Flomax is part of a class of medications called alpha-blocker drugs. In addition to their effects on the prostate and bladder muscles, alpha blockers also keep the hormone norepinephrine from tightening the muscles in the walls of smaller arteries and veins. This causes those smaller blood vessels to remain open and relaxed.

That’s also the source of the problem for cataract surgery patients. Blood vessels that remain opened even when the body needs to close them off to heal the areas of the eyes affected by cataract surgery can lead to complications. The American Society of Cataract and Refractive Surgery (ASCRS) and the American Academy of Ophthalmology (AAO) both recommend that it’s best to undergo cataract surgery before beginning treatment with Flomax.

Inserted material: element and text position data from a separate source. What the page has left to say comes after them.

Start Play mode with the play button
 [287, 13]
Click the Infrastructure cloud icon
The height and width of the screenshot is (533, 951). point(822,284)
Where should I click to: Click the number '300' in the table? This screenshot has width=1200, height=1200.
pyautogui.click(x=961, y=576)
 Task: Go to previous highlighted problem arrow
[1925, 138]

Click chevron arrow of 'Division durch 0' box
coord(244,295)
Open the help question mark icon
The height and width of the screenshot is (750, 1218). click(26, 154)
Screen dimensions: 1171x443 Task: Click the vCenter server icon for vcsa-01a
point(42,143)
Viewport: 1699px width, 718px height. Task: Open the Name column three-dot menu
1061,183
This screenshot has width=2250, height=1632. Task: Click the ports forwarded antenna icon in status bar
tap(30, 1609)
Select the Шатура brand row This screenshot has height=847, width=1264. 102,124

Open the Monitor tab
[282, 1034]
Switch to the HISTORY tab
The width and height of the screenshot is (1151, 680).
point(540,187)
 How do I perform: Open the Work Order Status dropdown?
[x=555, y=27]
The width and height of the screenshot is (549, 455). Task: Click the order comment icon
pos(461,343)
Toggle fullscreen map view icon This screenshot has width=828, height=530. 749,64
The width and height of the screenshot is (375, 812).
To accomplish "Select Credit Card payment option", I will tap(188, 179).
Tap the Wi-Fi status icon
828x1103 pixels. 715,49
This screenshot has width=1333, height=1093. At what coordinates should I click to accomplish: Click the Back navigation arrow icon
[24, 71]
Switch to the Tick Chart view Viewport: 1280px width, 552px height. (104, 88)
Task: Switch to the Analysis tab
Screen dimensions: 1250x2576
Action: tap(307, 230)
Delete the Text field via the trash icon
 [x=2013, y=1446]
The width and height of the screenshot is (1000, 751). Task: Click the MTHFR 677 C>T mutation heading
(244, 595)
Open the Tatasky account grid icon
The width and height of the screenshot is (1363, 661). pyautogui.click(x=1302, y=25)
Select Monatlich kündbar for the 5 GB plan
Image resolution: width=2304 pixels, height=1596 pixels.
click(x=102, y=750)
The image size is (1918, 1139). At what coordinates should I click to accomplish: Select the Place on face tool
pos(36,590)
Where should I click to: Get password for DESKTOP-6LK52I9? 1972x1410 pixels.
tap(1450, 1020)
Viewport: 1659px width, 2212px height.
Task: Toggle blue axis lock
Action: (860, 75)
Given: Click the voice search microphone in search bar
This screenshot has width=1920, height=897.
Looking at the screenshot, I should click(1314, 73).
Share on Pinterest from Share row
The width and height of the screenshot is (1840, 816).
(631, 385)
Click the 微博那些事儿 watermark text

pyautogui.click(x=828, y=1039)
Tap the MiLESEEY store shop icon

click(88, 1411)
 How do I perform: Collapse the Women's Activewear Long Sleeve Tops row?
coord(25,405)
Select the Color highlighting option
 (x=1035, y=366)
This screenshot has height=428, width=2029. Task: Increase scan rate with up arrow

A 2005 study also found that men taking Flomax or other alpha-blockers before cataract surgery were more likely to experience complications during and immediately after the procedure.

The new study showed that 7.5 percent of the men who had taken Flomax in the 2 weeks before cataract surgery had a serious complication, compared with 2.7 percent of those who had not taken the drug. That makes it a 2.3 times greater risk.

Studies like this also make it especially important to disclose your full medical history as accurately as possible. Knowing that a patient is taking Flomax (or any other alpha blocker) — or even if he or she used it in the past — is very important before an eye surgeon performs cataract surgery. Our experienced eye doctors in Princeton and Hamilton, New Jersey can prepare for alpha-blocker patients differently by adjusting our surgical techniques in those cases, which can lead to much lower complication rates and optimal results.

If you’re being treated with Flomax and are planning on having cataract surgery, discuss your condition with the physician who prescribed the medication. You should never simply stop taking an alpha-blocker without talking to your doctor.